In 1994, Intel announced a major upgrade to its MCS 51 architecture with the introduction of the MCS 251 microcontroller. The MCS 251 microcontroller incorporated a new core design that featured pipelined rather than sequential instruction execution, up to 24-bit rather than 16-bit addressing, a register-based CPU versus an accumulator-based processor, and a 16- rather than an 8-bit internal code bus. The MCS 251 architecture brought high performance (up to 15 times that of the MCS 51 microcontroller), increased memory mix and addressing, low power, low noise, efficient high-level language support, an enhanced instruction set, and a high level of integration to the 8-bit embedded control market.
Today, Intel is introducing the MCS 151 microcontroller, a product designed to bridge the price/performance gap between the MCS 51 and the MCS 251 microcontrollers. The MCS 151 microcontroller (8XC151SA/SB) is designed to satisfy customer demand for easy MCS 51 microcontroller application "drop in" upgrades at a lower cost, and for quick time-to-market with little to no development costs.
Most significantly, both MCS 151 and MCS 251 microcontrollers maintain binary code compatibility with the original MCS 51 microcontroller. With this new addition, Intel provides embedded designers with a complete 8-bit product portfolio from low- to high-end, allowing customers to grow their embedded product lines along a gradual and seamless migration path.
The MCS 151 microcontroller's fast pipelining provides up to five times the performance of MCS 51 microcontrollers at the same clock speed. Because it is instruction set- and pin-compatible with the MCS 51 microcontroller, the MCS 151 microcontroller can be used as an easy "drop in" replacement for MCS 51 controllers, providing a quick performance upgrade with zero development. And because it is pin-compatible with the MCS 251 controller, the MCS 151 also provides embedded designers with a direct upgrade path to even more performance and advanced features in the future.

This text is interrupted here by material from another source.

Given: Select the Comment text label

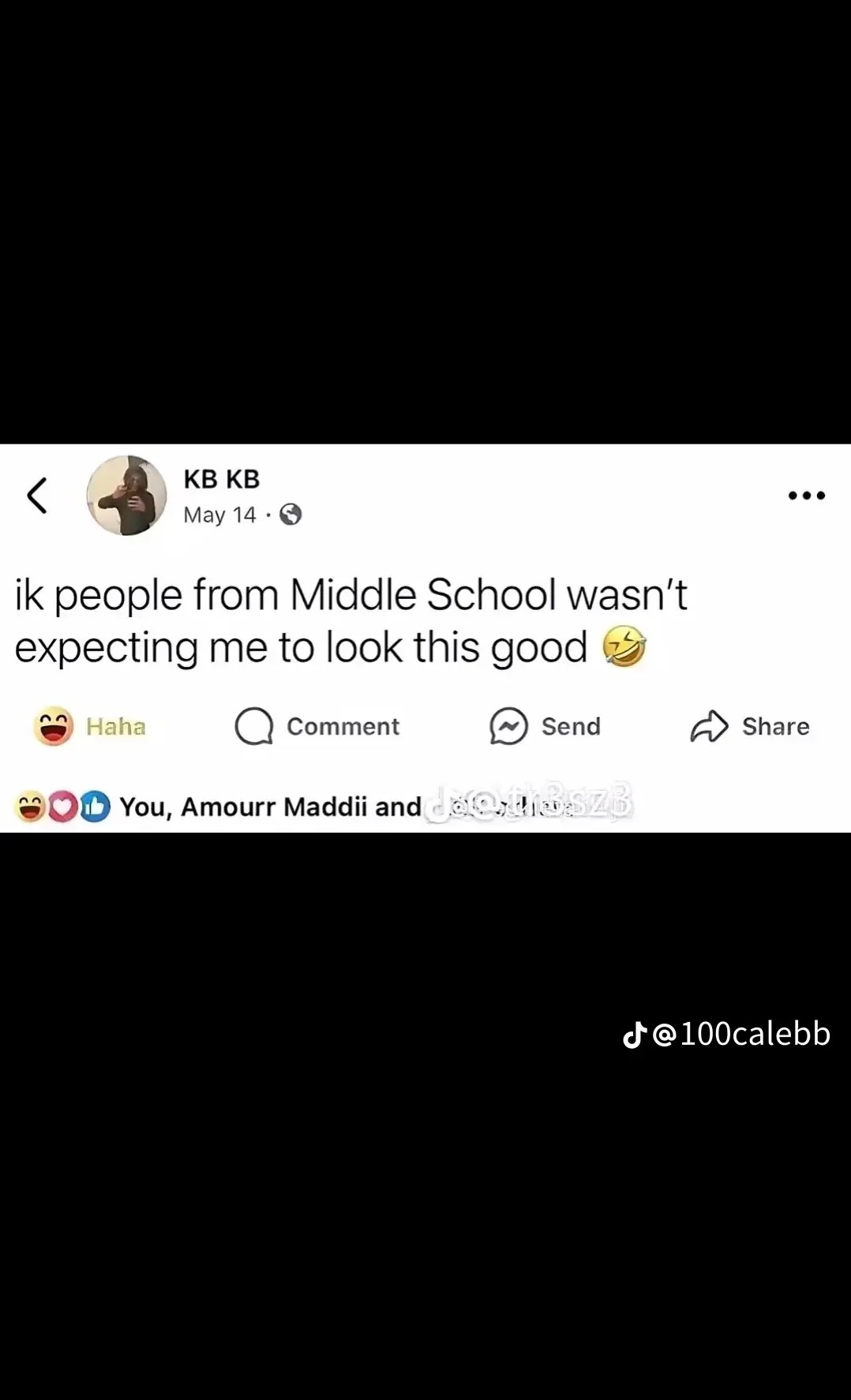Looking at the screenshot, I should pos(343,727).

Key customer benefits include:
The MCS 251 microcontroller is equipped with a register-based CPU architecture with 40-byte register file accessible as bytes, words and double words allowing for programming flexibility as well as an increase in overall performance. Its enhanced MCS 51 microcontroller instruction set includes 16- and 32-bit arithmetic and logic instructions, compare and conditional jump instructions and an expanded set of move instructions that simplify code programming, reduce code size and increase performance. The MCS 251 microcontroller has 18 bit linear code/data addressing with 256KB memory space and 64KB extended stack space. The MCS 251 microcontroller has extensive memory options: 512-byte or 1-Kbyte of on-chip data RAM options or 8 Kbytes or 16 Kbytes of on-chip ROM/OTPROM or ROMless options.

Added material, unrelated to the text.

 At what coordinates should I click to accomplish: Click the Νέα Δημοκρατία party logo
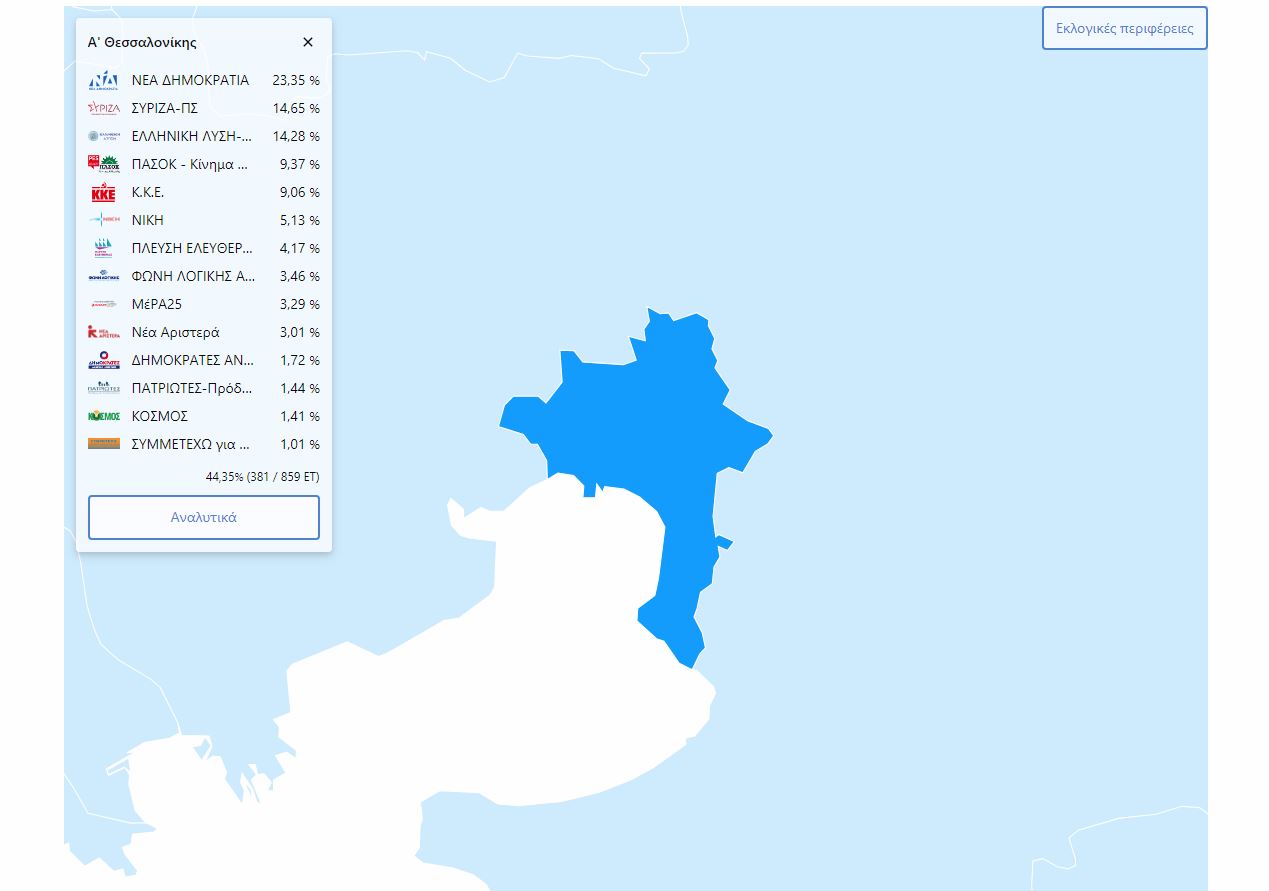(103, 80)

Key customer benefits of the MCS 251 microcontroller include:
MCS 51 | MCS 151 | MCS 251 |
---|---|---|
Sequential instruction execution unit | Pipelined instruction execution unit | Pipelined instruction execution unit |
Minimal 12 clocks per instruction | Minimal 2 clocks per instruction | Minimal 2 clocks per instruction |
Accumulator-based CPU | Accumulator-based CPU | Register-based CPU with 40 bytes general-purpose register file |
16-bit addressing | 16-bit addressing | 18-bit addressing |
64 KB address space for code | 64 KB address space for code | Maximum 16 MB linear address space for both code and data |
64 KB address space for data | 64 KB address space for data | Maximum 16 MB linear address space for both code and data |
256 bytes maximum stack space | 256 bytes maximum stack space | 64 KB maximum stack space |
MCS 51 instruction set | MCS 51 instruction set | Enhanced MCS 51 instruction set |
8-bit instructions only | 8-bit instructions only | 8-bit instructions plus new 16 and 32-bit data transfer, logical and arithmetic instructions. With extended addressing modes that support indirect, relative displacement and bit addressing. |
8-bit internal code bus | 16-bit internal code bus | 16-bit internal code bus |
Does not support page mode external code fetch | Supports 8-bit, 2-clock external code fetch in page mode | Supports 8-bit, 2-clock external code fetch in page mode |
No wait-state capability | External wait-state capability | External wait-state capability |
Relative performance = 1X | Relative performance up to 5X | Relative performance up to 15X |
The MCS 251 microcontroller will continue to be Intel's flagship microcontroller product, commanding the most sophisticated design wins. However, for MCS 51 microcontroller designs that need an incremental increase in performance with the shortest development time and effort, the MCS 151 microcontroller will provide the perfect next step.